Le test sanguin PSA pour détecter le cancer de la prostate ne devrait plus être fait aux hommes en bonne santé, recommande un influent comité fédéral américain dans un rapport dévoilé vendredi qui va relancer la polémique sur ce test très controversé.

Publié le 7 oct. 2011
Jean-Louis Santini AGENCE FRANCE-PRESSE

Le PSA («Prostate specific antigen») ne devrait plus être recommandé aux hommes en bonne santé, car il ne permet pas de sauver des vies et conduit à des traitements inutiles, a conclu le Groupe de travail des services de prévention des États-Unis (USPSTF), selon ce rapport dévoilé dans la presse et que l'AFP a consulté.

Les recommandations, qui devaient en principe être dévoilées officiellement la semaine prochaine, sont basées sur les résultats de cinq essais cliniques.

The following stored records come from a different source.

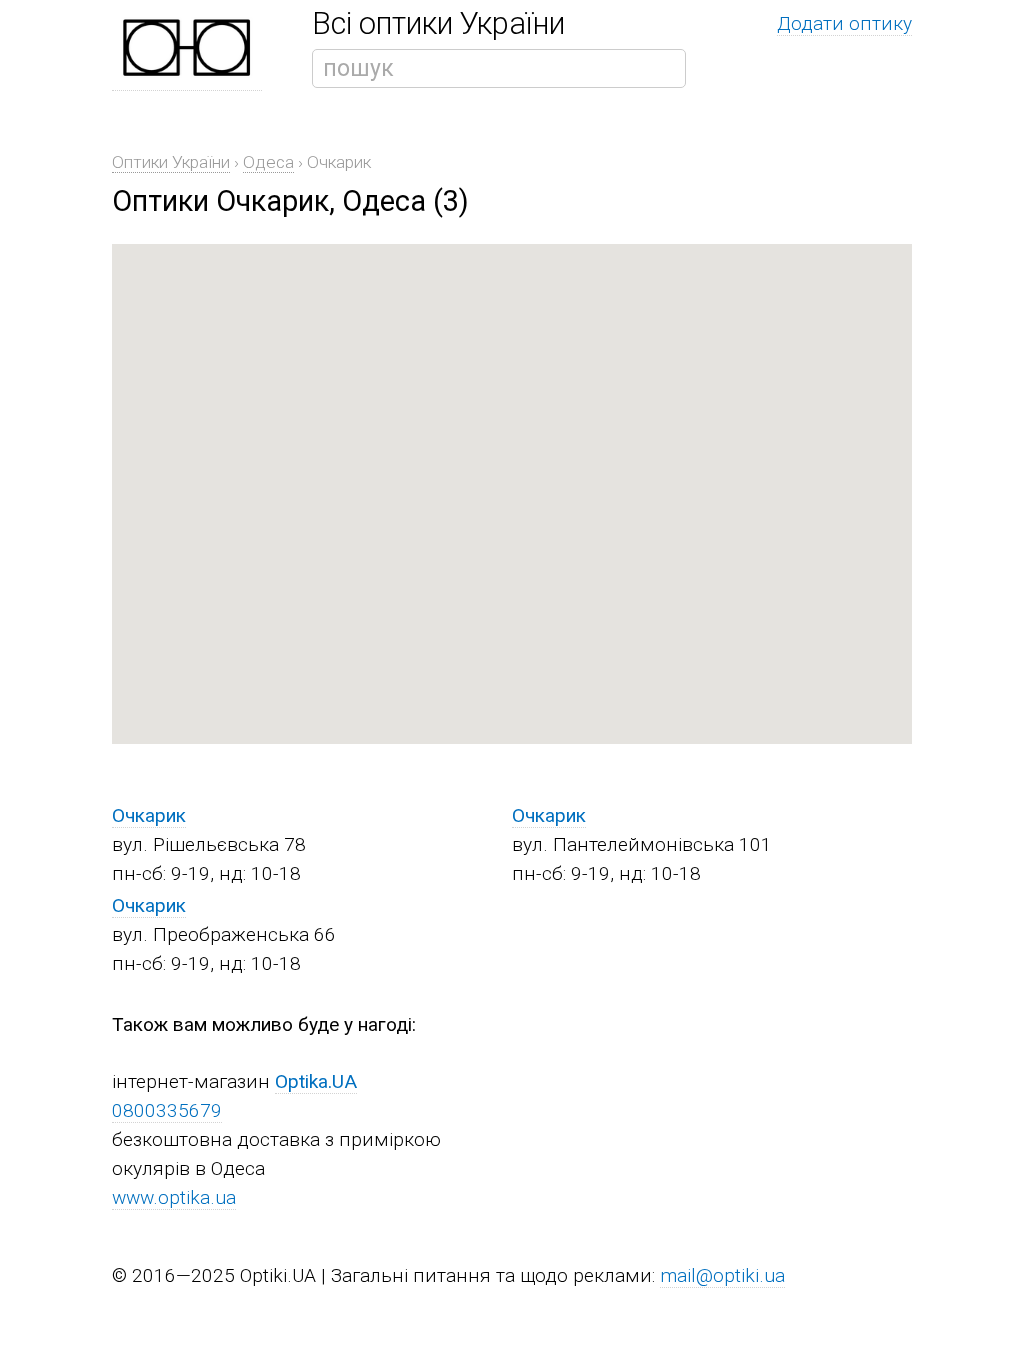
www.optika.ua (174, 1197)
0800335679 (167, 1110)
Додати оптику (844, 23)
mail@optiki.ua (722, 1275)
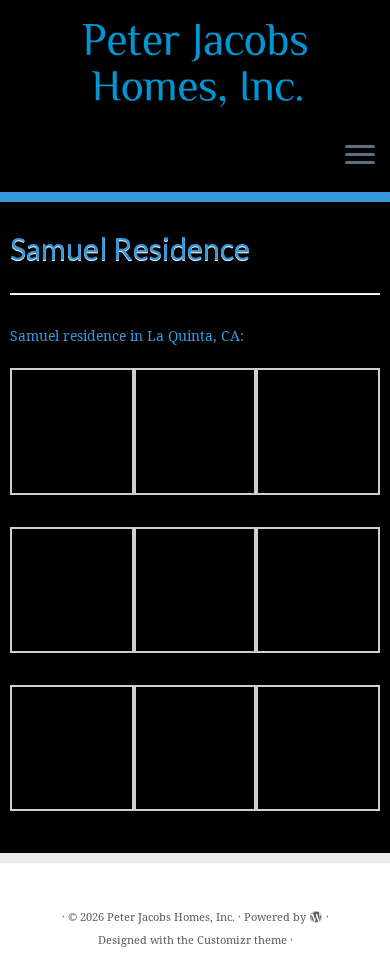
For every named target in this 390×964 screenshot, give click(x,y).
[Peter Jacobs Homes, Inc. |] (195, 65)
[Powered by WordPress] (316, 913)
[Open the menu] (360, 156)
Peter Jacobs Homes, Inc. (171, 916)
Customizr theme (242, 939)
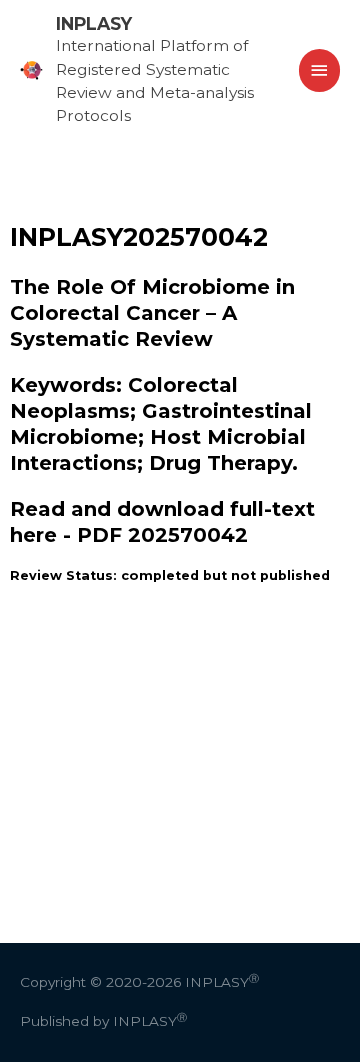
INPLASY (94, 23)
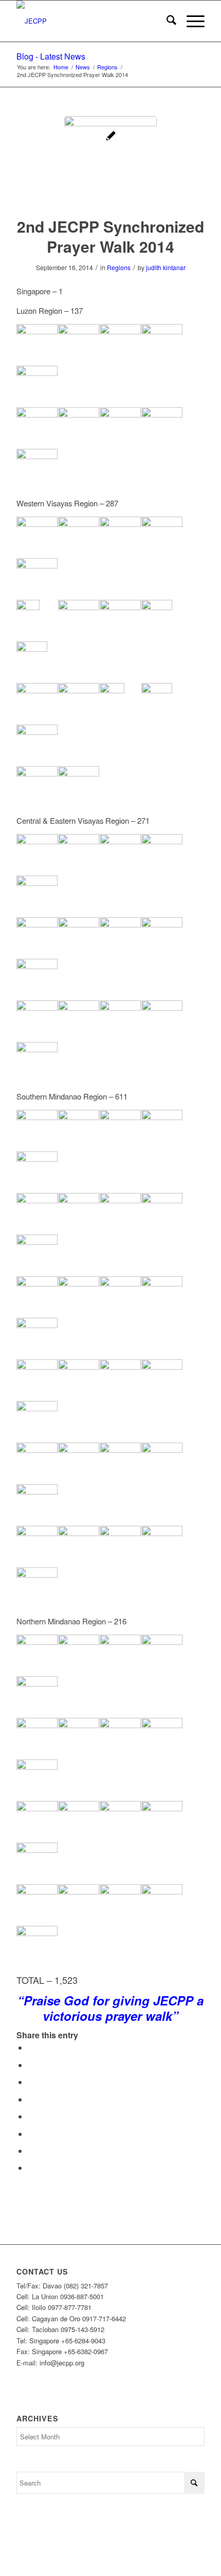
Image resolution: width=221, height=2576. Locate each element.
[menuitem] (166, 21)
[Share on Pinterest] (31, 2081)
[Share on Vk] (31, 2133)
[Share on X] (31, 2064)
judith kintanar (166, 267)
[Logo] (91, 21)
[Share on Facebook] (31, 2047)
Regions (119, 267)
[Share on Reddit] (31, 2150)
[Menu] (190, 21)
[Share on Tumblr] (31, 2116)
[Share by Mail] (31, 2167)
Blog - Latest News (50, 56)
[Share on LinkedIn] (31, 2099)
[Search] (166, 21)
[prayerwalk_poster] (110, 162)
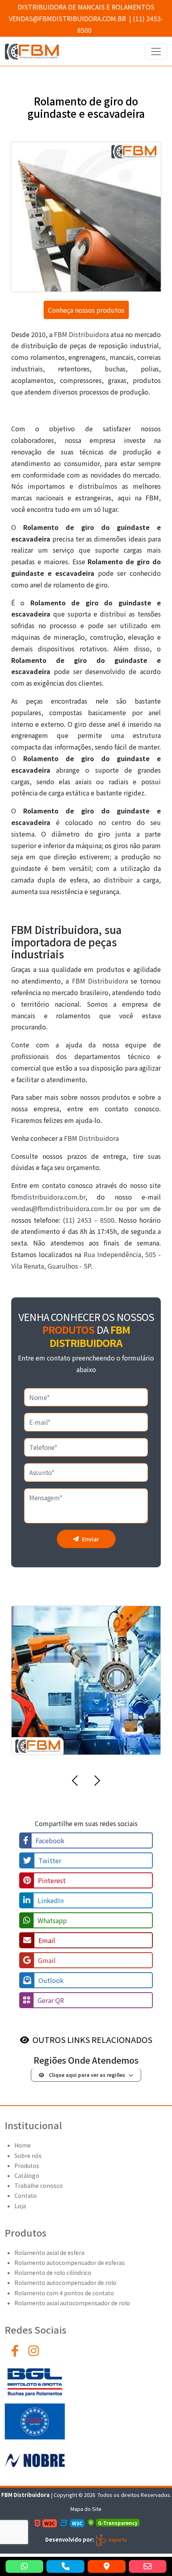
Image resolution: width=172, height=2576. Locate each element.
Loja (20, 2206)
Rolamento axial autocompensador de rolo (72, 2303)
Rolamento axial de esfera (49, 2253)
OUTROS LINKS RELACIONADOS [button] (92, 2039)
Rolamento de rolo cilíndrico (52, 2273)
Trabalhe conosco (38, 2185)
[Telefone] (65, 2566)
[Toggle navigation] (156, 51)
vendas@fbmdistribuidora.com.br (67, 18)
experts (117, 2539)
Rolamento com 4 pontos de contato (64, 2293)
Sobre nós (28, 2156)
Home (22, 2145)
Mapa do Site (86, 2509)
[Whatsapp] (25, 2566)
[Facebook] (15, 2353)
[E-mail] (148, 2566)
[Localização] (107, 2566)
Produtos (26, 2165)
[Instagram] (33, 2353)
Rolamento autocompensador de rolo (65, 2282)
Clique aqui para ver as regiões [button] (86, 2074)
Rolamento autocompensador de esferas (69, 2263)
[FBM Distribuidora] (32, 50)
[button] (75, 1782)
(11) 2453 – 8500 (88, 1220)
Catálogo (26, 2175)
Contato (25, 2195)
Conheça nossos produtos (86, 310)
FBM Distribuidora (81, 334)
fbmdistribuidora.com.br (48, 1197)
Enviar (90, 1539)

«Le manque de précision du test et son incapacité à distinguer les tumeurs bénignes des tumeurs agressives signifie qu'on diagnostique un cancer de la prostate à mauvais escient à un nombre conséquent d'hommes», pointe le rapport. «S'il y a un bénéfice (à ce test), il est très mince au bout de 10 ans», ajoute-t-il.

Ce test est effectué de façon routinière chez tous les hommes à partir de 50 ans. Il mesure le taux d'une protéine produite par la prostate et aide à détecter la présence de cellules cancéreuses dans cette glande.

Mais une vaste majorité des hommes, même porteurs des cellules cancéreuses, ne sont jamais affectés par ce cancer dont l'évolution est souvent très lente.

Et même pour ceux qui souffrent d'une tumeur agressive de la prostate, le PSA ne semble pas améliorer leur taux de survie, puisque rien ne montre, jusqu'à présent, un avantage à commencer un traitement plus tôt pour ces cancers qui font des métastases.

En 2010, l'American Cancer Society (ACS), qui ne recommande plus de pratiquer des tests PSA de routine pour la plupart des hommes depuis les années 90, avait exhorté les médecins à parler franchement avec leurs patients de ses risques et limites.

Le PSA, qui est largement utilisé depuis les années 90, a eu des conséquences néfastes pour un grand nombre d'hommes qui ont subi à la suite de ce test des biopsies et autres traitements souvent inutiles avec parfois de sérieuses complications.

Selon l'USPSTF, les résultats du PSA ont conduit un million d'hommes à être opérés de la prostate ou à subir des radiothérapies voire les deux. Parmi ces patients, au moins 5.000 sont décédés après l'intervention chirurgicale et de 10 000 à 70 000 ont souffert de graves complications. Le comité fédéral estime aussi que 200 000 à 300 000 d'entre eux souffrent d'impuissance, d'incontinence ou des deux.

Ces complications et le grand nombre d'hommes à en souffrir a conduit l'inventeur du PSA, le Dr Richard Ablin, à qualifier ce test de «désastre de santé public».

Les recommandations de l'USPSF pourraient bouleverser la pratique médicale pour les hommes de 50 ans et au-delà, dont le nombre est estimé à 44 millions aux États unis, indique le comité d'experts indépendant.

Un Américain sur six se voit diagnostiquer un cancer de la prostate, ce qui en fait le second cancer le plus fréquent chez les hommes après celui de la peau.

Selon les statistiques fédérales, 32 000 hommes meurent du cancer de la prostate annuellement aux États-Unis et 217 730 nouveaux cas sont diagnostiqués, surtout au-delà de 50 ans. La plupart des décès interviennent après 75 ans.

Le comité fédéral devrait également affronter une forte résistance des laboratoires pharmaceutiques et des médecins, pour qui le PSA est très lucratif. Selon le Dr Ablin, il représente un marché d'au moins trois milliards de dollars.